Addressing the Health Needs of Young Adult Mothers with a History of Child Welfare Involvement

Statement of Problem

Half of youth with experience in foster care have a pregnancy by age 19, and many have multiple pregnancies by this same age. While adolescent childbearing itself is associated with numerous adverse outcomes for mothers and children, these problems may be particularly acute for young mothers with a history of child welfare involvement. These risks may also be exacerbated among maltreated youth, who are more likely to have social and health related adversities. In comparison to children without child welfare involvement, those in the child welfare system have increased rates of chronic physical as well as mental and behavioral health needs. While the burden of health challenges for youth with child welfare involvement has been well documented, the health status of these youth upon entry into pregnancy and parenthood is understudied. Given the high prevalence of chronic health needs among youth exposed to the child welfare system, it is likely that health risk factors persist during the reproductive period. 

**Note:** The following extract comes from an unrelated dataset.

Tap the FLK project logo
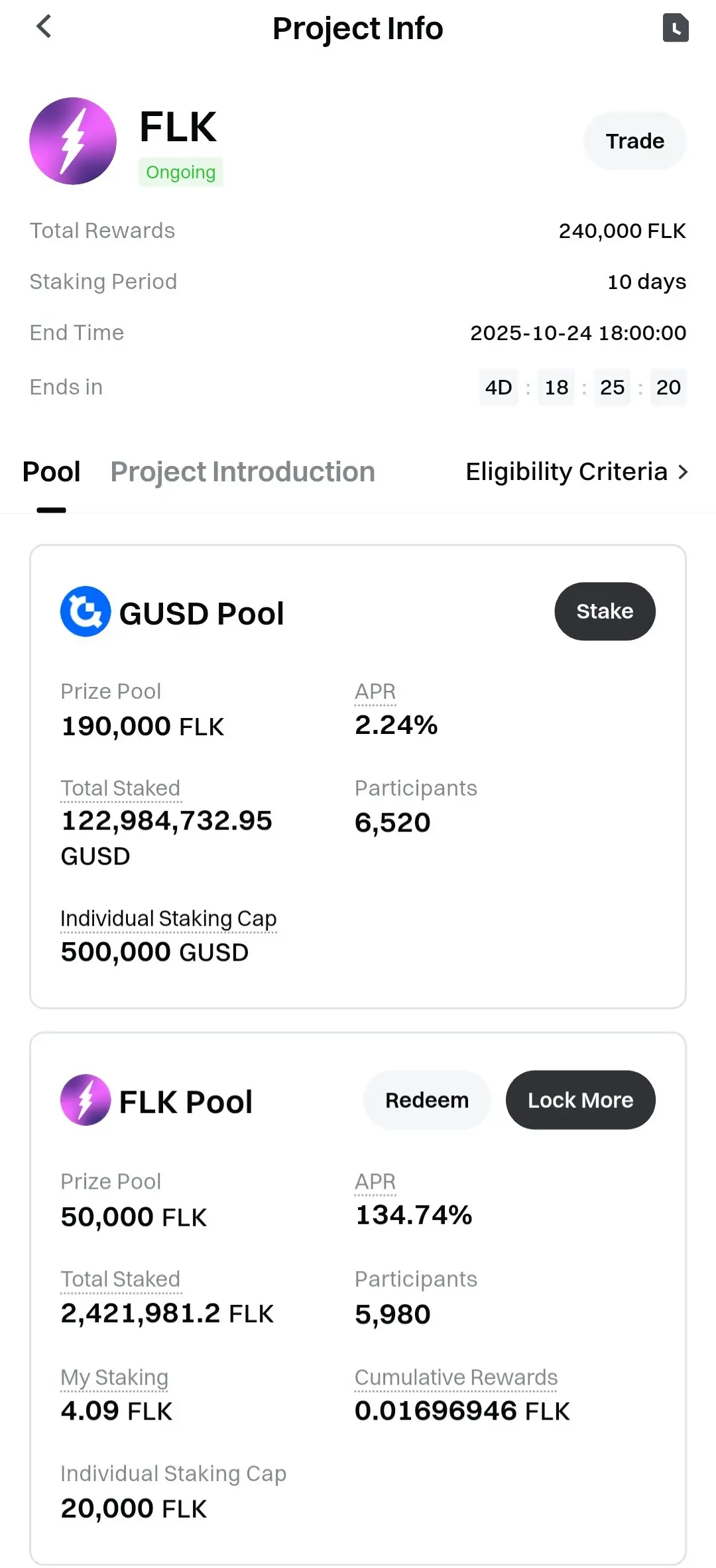point(73,141)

In order to understand the risks for poor outcomes among young mothers with a history of child welfare involvement, PolicyLab conducted a retrospective cohort study of 16,000 mother-infant pairs in a large Mid-Atlantic city using linked administrative data files (vital statistics, medical assistance claims and child welfare records). Findings include:

  • Nearly half (43%) of Medicaid-financed births to mothers aged 15-24 in the Mid-Atlantic city occurred among women who were known to the child welfare system. 
  • Mothers experienced high prevalence of mental and behavioral conditions in the period surrounding the birth of a child. Substance use, depression and bipolar disorder were the most frequently diagnosed conditions. 
  • Medication treatment continuity for mental illness in the postpartum period was very low. For example, less than 50% of mothers receiving antipsychotic medications for diagnosed psychoses prior to pregnancy filled a prescription for antipsychotic medications in the postpartum year, leaving them at risk for poor health and maladaptive parenting.
  • Among physical health conditions, asthma, hypertension and anemia were common. In addition, HIV rates reached more than 2% among mothers with a history of child welfare involvement, and more than 3% among the subset of mothers with the highest intensity of past child welfare involvement (dependent placement and/or juvenile justice involvement).

Our data suggest that young adult women with prior child welfare involvement are in need of health care services as they transition into motherhood. These data also suggest that many mothers are experiencing chronic conditions, which require prolonged self-management, and these mothers may be vulnerable to poor self-care during the postpartum period.

Understanding the risks for poor outcomes among young mothers, particularly those most vulnerable to poor health, is fundamental for improving the services provided to this population. Additional PolicyLab research focusing on this population will determine the effect of discontinuing mental health treatment on maladaptive parenting outcomes, specifically child maltreatment and emergency department reliance. This work will also seek to identify opportunities for improved service delivery for this population of mothers in order to improve maternal well-being and parenting outcomes.